◆ Your instructions ◆
Below is a listing; print exactly its lines from the one containing "Toggle XiniX's muted microphone icon" down to the one containing "793x531 pixels. Task: Like", both inclusive, with every picture left out.

◆ Extracted data ◆
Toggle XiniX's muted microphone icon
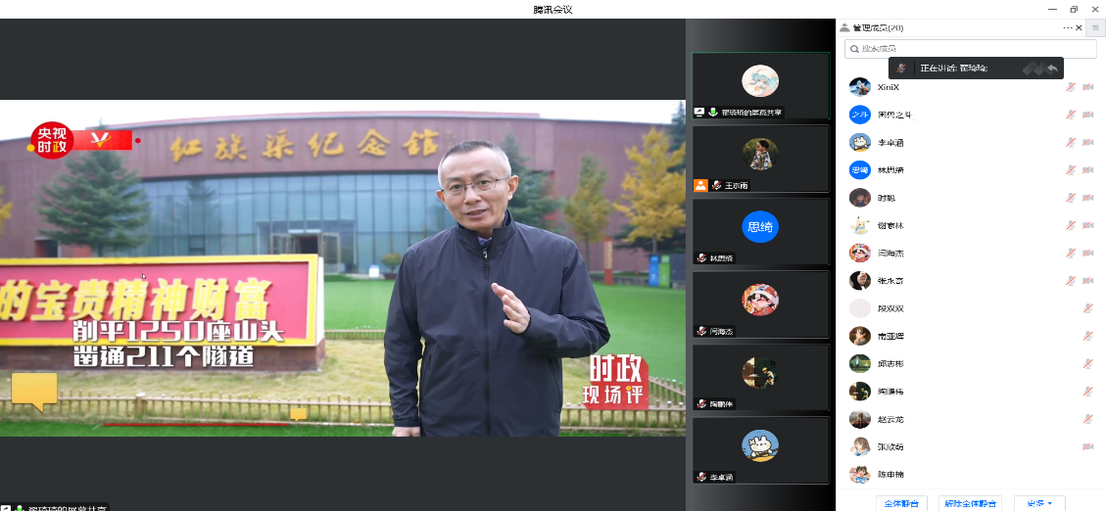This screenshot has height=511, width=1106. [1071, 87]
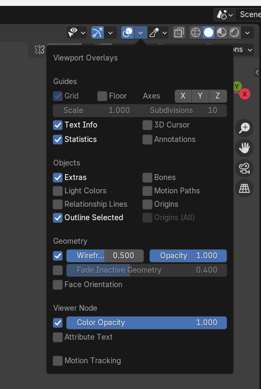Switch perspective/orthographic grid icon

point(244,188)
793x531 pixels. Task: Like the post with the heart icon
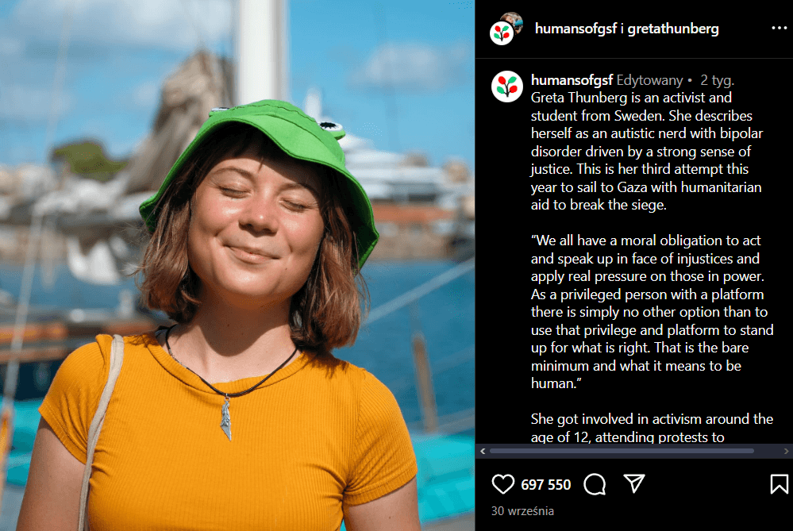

==

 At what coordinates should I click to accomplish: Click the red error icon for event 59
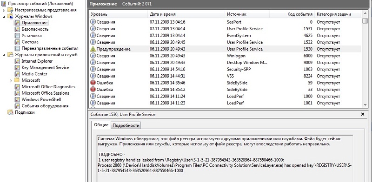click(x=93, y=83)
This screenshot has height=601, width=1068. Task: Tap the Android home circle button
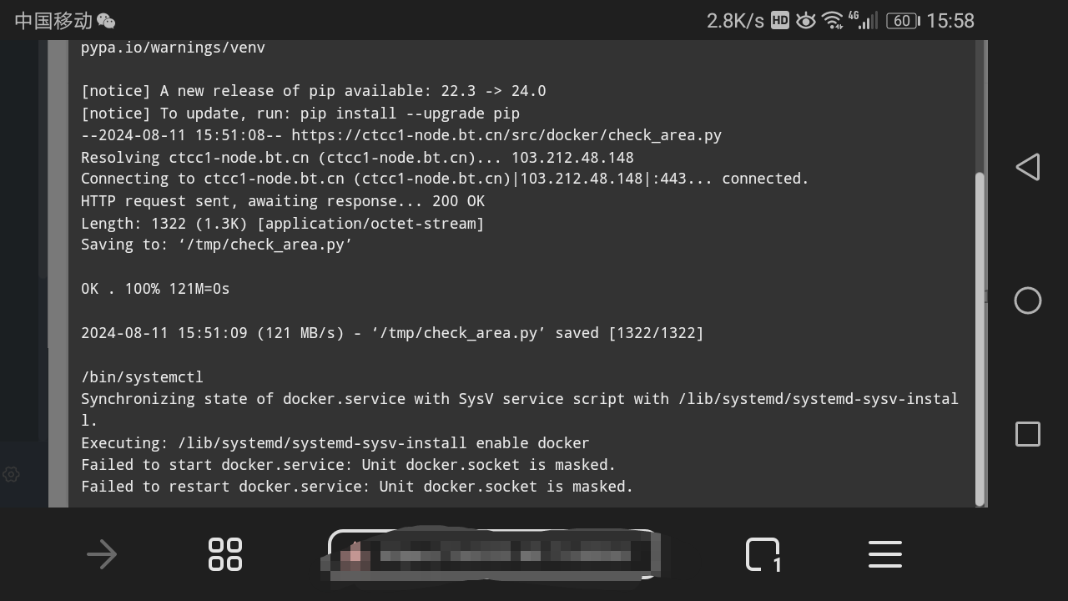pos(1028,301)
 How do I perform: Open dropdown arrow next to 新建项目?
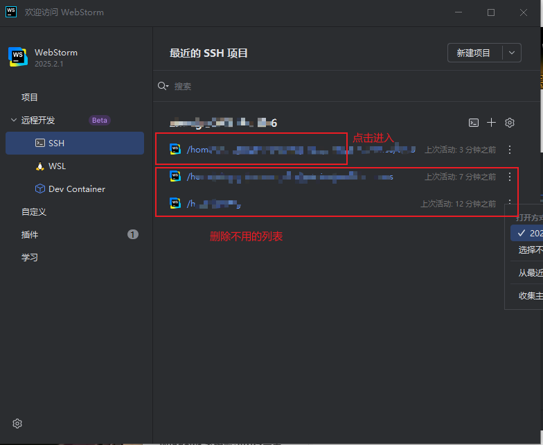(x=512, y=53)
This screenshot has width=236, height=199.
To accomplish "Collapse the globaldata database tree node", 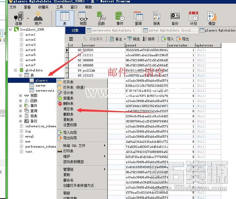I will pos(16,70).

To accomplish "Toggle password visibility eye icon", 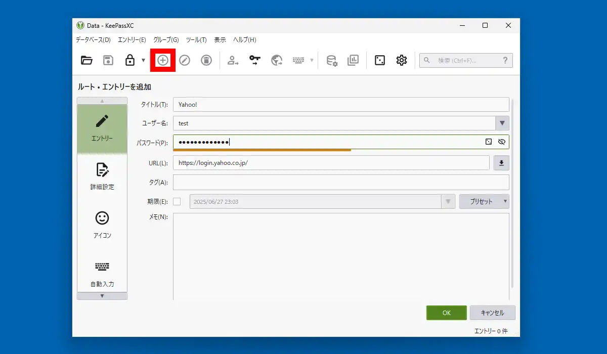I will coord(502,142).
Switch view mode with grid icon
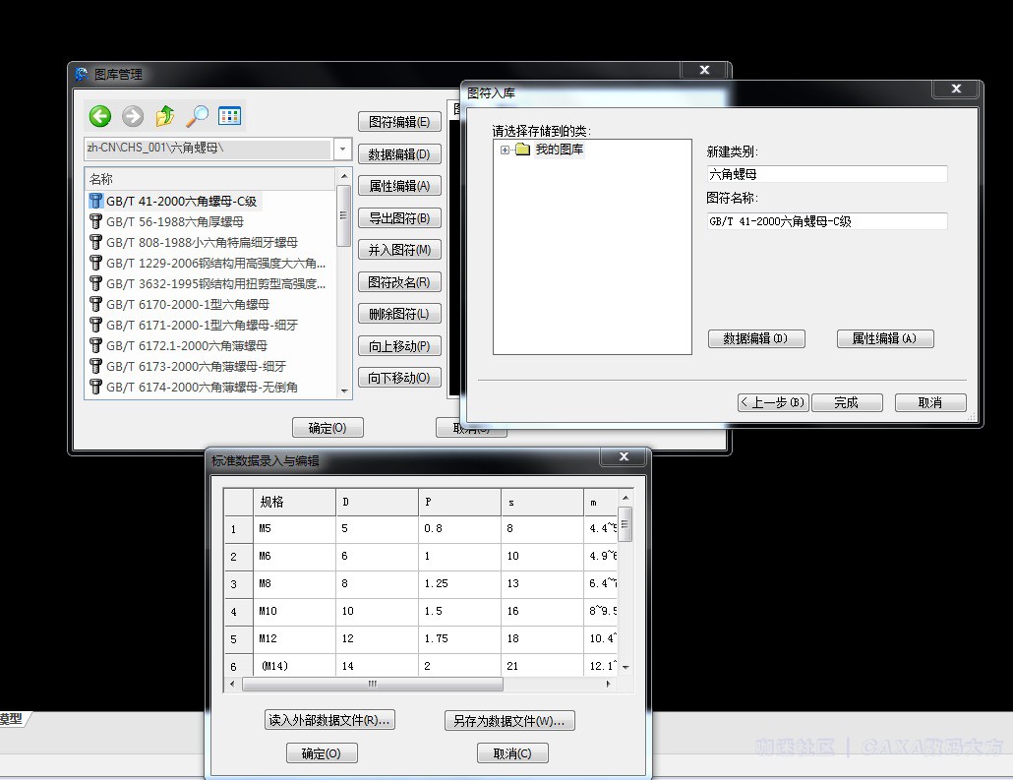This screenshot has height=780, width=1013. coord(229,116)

◆ Your response ◆
Toggle XiniX's muted microphone icon
This screenshot has height=511, width=1106. [1071, 87]
Switch perspective/orthographic grid icon

point(244,188)
793x531 pixels. Task: Like the post with the heart icon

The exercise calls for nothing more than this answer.